> To be done
Copy out all of the material below exactly as it appears, line for line, with no changes.

> Data for processing
________________________________________

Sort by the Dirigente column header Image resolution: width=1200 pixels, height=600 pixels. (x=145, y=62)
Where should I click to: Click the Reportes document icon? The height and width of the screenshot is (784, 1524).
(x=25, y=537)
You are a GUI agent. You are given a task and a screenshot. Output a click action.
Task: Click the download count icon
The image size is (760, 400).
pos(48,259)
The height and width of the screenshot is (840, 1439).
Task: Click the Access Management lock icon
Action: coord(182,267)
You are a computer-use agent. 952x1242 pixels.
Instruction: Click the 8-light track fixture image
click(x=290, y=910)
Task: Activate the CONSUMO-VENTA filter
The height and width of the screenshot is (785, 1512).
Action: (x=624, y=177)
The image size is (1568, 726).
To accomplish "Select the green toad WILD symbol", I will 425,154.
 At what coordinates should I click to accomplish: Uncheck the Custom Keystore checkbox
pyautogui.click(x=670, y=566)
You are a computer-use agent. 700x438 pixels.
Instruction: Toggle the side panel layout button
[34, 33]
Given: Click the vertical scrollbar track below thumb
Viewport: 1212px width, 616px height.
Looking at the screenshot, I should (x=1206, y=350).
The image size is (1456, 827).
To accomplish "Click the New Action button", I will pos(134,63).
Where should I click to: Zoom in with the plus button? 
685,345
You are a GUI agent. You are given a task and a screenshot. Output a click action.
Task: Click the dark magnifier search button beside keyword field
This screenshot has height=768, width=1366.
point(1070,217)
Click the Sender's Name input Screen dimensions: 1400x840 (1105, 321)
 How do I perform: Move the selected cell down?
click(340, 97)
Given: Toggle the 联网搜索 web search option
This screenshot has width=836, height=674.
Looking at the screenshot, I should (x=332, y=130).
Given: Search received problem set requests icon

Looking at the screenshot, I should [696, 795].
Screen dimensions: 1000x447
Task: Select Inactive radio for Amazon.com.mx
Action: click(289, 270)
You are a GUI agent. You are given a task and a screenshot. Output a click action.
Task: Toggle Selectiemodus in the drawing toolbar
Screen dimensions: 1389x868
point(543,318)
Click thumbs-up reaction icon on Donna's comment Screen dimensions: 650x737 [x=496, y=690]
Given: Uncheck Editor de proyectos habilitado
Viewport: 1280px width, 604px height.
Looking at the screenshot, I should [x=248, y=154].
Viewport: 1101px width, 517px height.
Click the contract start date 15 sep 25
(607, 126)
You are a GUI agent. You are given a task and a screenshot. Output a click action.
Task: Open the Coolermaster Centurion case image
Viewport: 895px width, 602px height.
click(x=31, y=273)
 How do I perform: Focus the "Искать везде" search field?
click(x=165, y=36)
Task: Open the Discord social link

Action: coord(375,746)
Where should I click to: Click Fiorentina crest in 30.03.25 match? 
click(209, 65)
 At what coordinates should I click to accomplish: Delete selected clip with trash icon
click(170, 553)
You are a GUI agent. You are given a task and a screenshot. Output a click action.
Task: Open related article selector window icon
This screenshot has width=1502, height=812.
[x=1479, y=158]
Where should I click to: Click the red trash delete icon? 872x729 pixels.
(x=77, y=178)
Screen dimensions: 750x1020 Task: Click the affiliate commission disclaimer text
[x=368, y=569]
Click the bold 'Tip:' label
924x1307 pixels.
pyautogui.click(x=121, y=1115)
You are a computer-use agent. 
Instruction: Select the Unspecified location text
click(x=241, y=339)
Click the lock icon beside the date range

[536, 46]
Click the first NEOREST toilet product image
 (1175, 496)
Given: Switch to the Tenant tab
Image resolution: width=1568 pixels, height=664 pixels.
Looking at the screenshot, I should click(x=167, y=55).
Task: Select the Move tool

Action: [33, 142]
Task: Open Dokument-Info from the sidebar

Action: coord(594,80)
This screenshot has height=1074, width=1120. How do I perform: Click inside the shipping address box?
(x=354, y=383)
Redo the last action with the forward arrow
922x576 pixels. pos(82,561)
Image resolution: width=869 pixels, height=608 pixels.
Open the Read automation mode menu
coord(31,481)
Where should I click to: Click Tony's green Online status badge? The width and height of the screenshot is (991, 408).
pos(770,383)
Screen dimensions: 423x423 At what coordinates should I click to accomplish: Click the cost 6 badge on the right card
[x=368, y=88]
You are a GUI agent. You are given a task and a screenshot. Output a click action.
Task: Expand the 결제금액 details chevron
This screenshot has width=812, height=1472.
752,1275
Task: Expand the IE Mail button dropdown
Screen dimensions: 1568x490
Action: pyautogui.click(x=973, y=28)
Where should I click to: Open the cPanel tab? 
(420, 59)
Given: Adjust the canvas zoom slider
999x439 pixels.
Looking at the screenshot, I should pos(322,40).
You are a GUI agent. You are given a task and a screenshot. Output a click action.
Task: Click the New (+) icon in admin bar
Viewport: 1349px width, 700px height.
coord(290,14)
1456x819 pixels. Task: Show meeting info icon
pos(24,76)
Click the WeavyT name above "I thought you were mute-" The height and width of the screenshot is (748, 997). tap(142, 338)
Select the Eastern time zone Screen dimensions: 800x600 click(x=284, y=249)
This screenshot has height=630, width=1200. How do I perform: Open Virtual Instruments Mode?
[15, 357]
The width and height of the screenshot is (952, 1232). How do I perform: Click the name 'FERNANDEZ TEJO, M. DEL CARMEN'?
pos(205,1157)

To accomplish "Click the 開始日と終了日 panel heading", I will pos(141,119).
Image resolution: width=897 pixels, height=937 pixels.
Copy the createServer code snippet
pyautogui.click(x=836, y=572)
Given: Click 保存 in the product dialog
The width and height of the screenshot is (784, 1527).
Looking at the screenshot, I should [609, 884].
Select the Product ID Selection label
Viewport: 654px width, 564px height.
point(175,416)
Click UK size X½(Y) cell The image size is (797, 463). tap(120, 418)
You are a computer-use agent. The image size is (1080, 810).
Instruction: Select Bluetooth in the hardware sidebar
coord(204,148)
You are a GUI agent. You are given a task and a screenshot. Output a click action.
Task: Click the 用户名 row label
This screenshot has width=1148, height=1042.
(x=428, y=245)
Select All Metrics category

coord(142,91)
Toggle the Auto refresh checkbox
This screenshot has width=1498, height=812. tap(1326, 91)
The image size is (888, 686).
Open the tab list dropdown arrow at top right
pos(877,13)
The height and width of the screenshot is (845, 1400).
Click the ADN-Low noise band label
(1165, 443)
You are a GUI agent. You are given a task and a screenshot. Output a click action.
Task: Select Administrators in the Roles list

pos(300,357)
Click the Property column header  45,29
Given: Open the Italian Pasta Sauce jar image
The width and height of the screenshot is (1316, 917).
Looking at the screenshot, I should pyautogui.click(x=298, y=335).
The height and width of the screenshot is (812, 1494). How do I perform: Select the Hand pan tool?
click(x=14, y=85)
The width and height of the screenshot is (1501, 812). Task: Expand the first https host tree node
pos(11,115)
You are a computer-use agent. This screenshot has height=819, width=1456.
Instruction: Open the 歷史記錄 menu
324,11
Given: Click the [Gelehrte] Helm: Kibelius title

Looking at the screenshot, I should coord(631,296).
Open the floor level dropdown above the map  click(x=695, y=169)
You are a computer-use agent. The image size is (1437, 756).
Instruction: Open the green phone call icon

________________________________________

> Completed task
Sort by the Dirigente column header Image resolution: width=1200 pixels, height=600 pixels. (x=145, y=62)
Where should I click to: Click the Reportes document icon? The height and width of the screenshot is (784, 1524).
(x=25, y=537)
You are a GUI agent. You are given a task and a screenshot. Output a click action.
Task: Click the download count icon
The image size is (760, 400).
pos(48,259)
The height and width of the screenshot is (840, 1439).
Task: Click the Access Management lock icon
Action: coord(182,267)
You are a computer-use agent. 952x1242 pixels.
Instruction: Click the 8-light track fixture image
click(x=290, y=910)
Task: Activate the CONSUMO-VENTA filter
The height and width of the screenshot is (785, 1512).
Action: (x=624, y=177)
The image size is (1568, 726).
To accomplish "Select the green toad WILD symbol", I will 425,154.
 At what coordinates should I click to accomplish: Uncheck the Custom Keystore checkbox
pyautogui.click(x=670, y=566)
You are a computer-use agent. 700x438 pixels.
Instruction: Toggle the side panel layout button
[34, 33]
Given: Click the vertical scrollbar track below thumb
Viewport: 1212px width, 616px height.
Looking at the screenshot, I should (x=1206, y=350).
The image size is (1456, 827).
To accomplish "Click the New Action button", I will pos(134,63).
Where should I click to: Zoom in with the plus button? 
685,345
You are a GUI agent. You are given a task and a screenshot. Output a click action.
Task: Click the dark magnifier search button beside keyword field
This screenshot has height=768, width=1366.
point(1070,217)
Click the Sender's Name input Screen dimensions: 1400x840 (1105, 321)
 How do I perform: Move the selected cell down?
click(340, 97)
Given: Toggle the 联网搜索 web search option
This screenshot has width=836, height=674.
Looking at the screenshot, I should (x=332, y=130).
Given: Search received problem set requests icon

Looking at the screenshot, I should [696, 795].
Screen dimensions: 1000x447
Task: Select Inactive radio for Amazon.com.mx
Action: click(289, 270)
You are a GUI agent. You are given a task and a screenshot. Output a click action.
Task: Toggle Selectiemodus in the drawing toolbar
Screen dimensions: 1389x868
point(543,318)
Click thumbs-up reaction icon on Donna's comment Screen dimensions: 650x737 [x=496, y=690]
Given: Uncheck Editor de proyectos habilitado
Viewport: 1280px width, 604px height.
Looking at the screenshot, I should [x=248, y=154].
Viewport: 1101px width, 517px height.
Click the contract start date 15 sep 25
(607, 126)
You are a GUI agent. You are given a task and a screenshot. Output a click action.
Task: Open the Coolermaster Centurion case image
Viewport: 895px width, 602px height.
click(x=31, y=273)
 How do I perform: Focus the "Искать везде" search field?
click(x=165, y=36)
Task: Open the Discord social link

Action: coord(375,746)
Where should I click to: Click Fiorentina crest in 30.03.25 match? 
click(209, 65)
 At what coordinates should I click to accomplish: Delete selected clip with trash icon
click(170, 553)
You are a GUI agent. You are given a task and a screenshot. Output a click action.
Task: Open related article selector window icon
This screenshot has width=1502, height=812.
[x=1479, y=158]
Where should I click to: Click the red trash delete icon? 872x729 pixels.
(x=77, y=178)
Screen dimensions: 750x1020 Task: Click the affiliate commission disclaimer text
[x=368, y=569]
Click the bold 'Tip:' label
924x1307 pixels.
pyautogui.click(x=121, y=1115)
You are a computer-use agent. 
Instruction: Select the Unspecified location text
click(x=241, y=339)
Click the lock icon beside the date range

[536, 46]
Click the first NEOREST toilet product image
 (1175, 496)
Given: Switch to the Tenant tab
Image resolution: width=1568 pixels, height=664 pixels.
Looking at the screenshot, I should click(x=167, y=55).
Task: Select the Move tool

Action: [33, 142]
Task: Open Dokument-Info from the sidebar

Action: coord(594,80)
This screenshot has height=1074, width=1120. How do I perform: Click inside the shipping address box?
(x=354, y=383)
Redo the last action with the forward arrow
922x576 pixels. pos(82,561)
Image resolution: width=869 pixels, height=608 pixels.
Open the Read automation mode menu
coord(31,481)
Where should I click to: Click Tony's green Online status badge? The width and height of the screenshot is (991, 408).
pos(770,383)
Screen dimensions: 423x423 At what coordinates should I click to accomplish: Click the cost 6 badge on the right card
[x=368, y=88]
You are a GUI agent. You are given a task and a screenshot. Output a click action.
Task: Expand the 결제금액 details chevron
This screenshot has width=812, height=1472.
752,1275
Task: Expand the IE Mail button dropdown
Screen dimensions: 1568x490
Action: pyautogui.click(x=973, y=28)
Where should I click to: Open the cPanel tab? 
(420, 59)
Given: Adjust the canvas zoom slider
999x439 pixels.
Looking at the screenshot, I should pos(322,40).
You are a GUI agent. You are given a task and a screenshot. Output a click action.
Task: Click the New (+) icon in admin bar
Viewport: 1349px width, 700px height.
coord(290,14)
1456x819 pixels. Task: Show meeting info icon
pos(24,76)
Click the WeavyT name above "I thought you were mute-" The height and width of the screenshot is (748, 997). tap(142, 338)
Select the Eastern time zone Screen dimensions: 800x600 click(x=284, y=249)
This screenshot has height=630, width=1200. How do I perform: Open Virtual Instruments Mode?
[15, 357]
The width and height of the screenshot is (952, 1232). How do I perform: Click the name 'FERNANDEZ TEJO, M. DEL CARMEN'?
pos(205,1157)

To accomplish "Click the 開始日と終了日 panel heading", I will pos(141,119).
Image resolution: width=897 pixels, height=937 pixels.
Copy the createServer code snippet
pyautogui.click(x=836, y=572)
Given: Click 保存 in the product dialog
The width and height of the screenshot is (784, 1527).
Looking at the screenshot, I should [609, 884].
Select the Product ID Selection label
Viewport: 654px width, 564px height.
point(175,416)
Click UK size X½(Y) cell The image size is (797, 463). tap(120, 418)
You are a computer-use agent. The image size is (1080, 810).
Instruction: Select Bluetooth in the hardware sidebar
coord(204,148)
You are a GUI agent. You are given a task and a screenshot. Output a click action.
Task: Click the 用户名 row label
This screenshot has width=1148, height=1042.
(x=428, y=245)
Select All Metrics category

coord(142,91)
Toggle the Auto refresh checkbox
This screenshot has width=1498, height=812. tap(1326, 91)
The image size is (888, 686).
Open the tab list dropdown arrow at top right
pos(877,13)
The height and width of the screenshot is (845, 1400).
Click the ADN-Low noise band label
(1165, 443)
You are a GUI agent. You are given a task and a screenshot. Output a click action.
Task: Select Administrators in the Roles list

pos(300,357)
Click the Property column header  45,29
Given: Open the Italian Pasta Sauce jar image
The width and height of the screenshot is (1316, 917).
Looking at the screenshot, I should pyautogui.click(x=298, y=335).
The height and width of the screenshot is (812, 1494). How do I perform: Select the Hand pan tool?
click(x=14, y=85)
The width and height of the screenshot is (1501, 812). Task: Expand the first https host tree node
pos(11,115)
You are a computer-use agent. This screenshot has height=819, width=1456.
Instruction: Open the 歷史記錄 menu
324,11
Given: Click the [Gelehrte] Helm: Kibelius title

Looking at the screenshot, I should coord(631,296).
Open the floor level dropdown above the map  click(x=695, y=169)
You are a computer-use agent. The image size is (1437, 756).
Instruction: Open the green phone call icon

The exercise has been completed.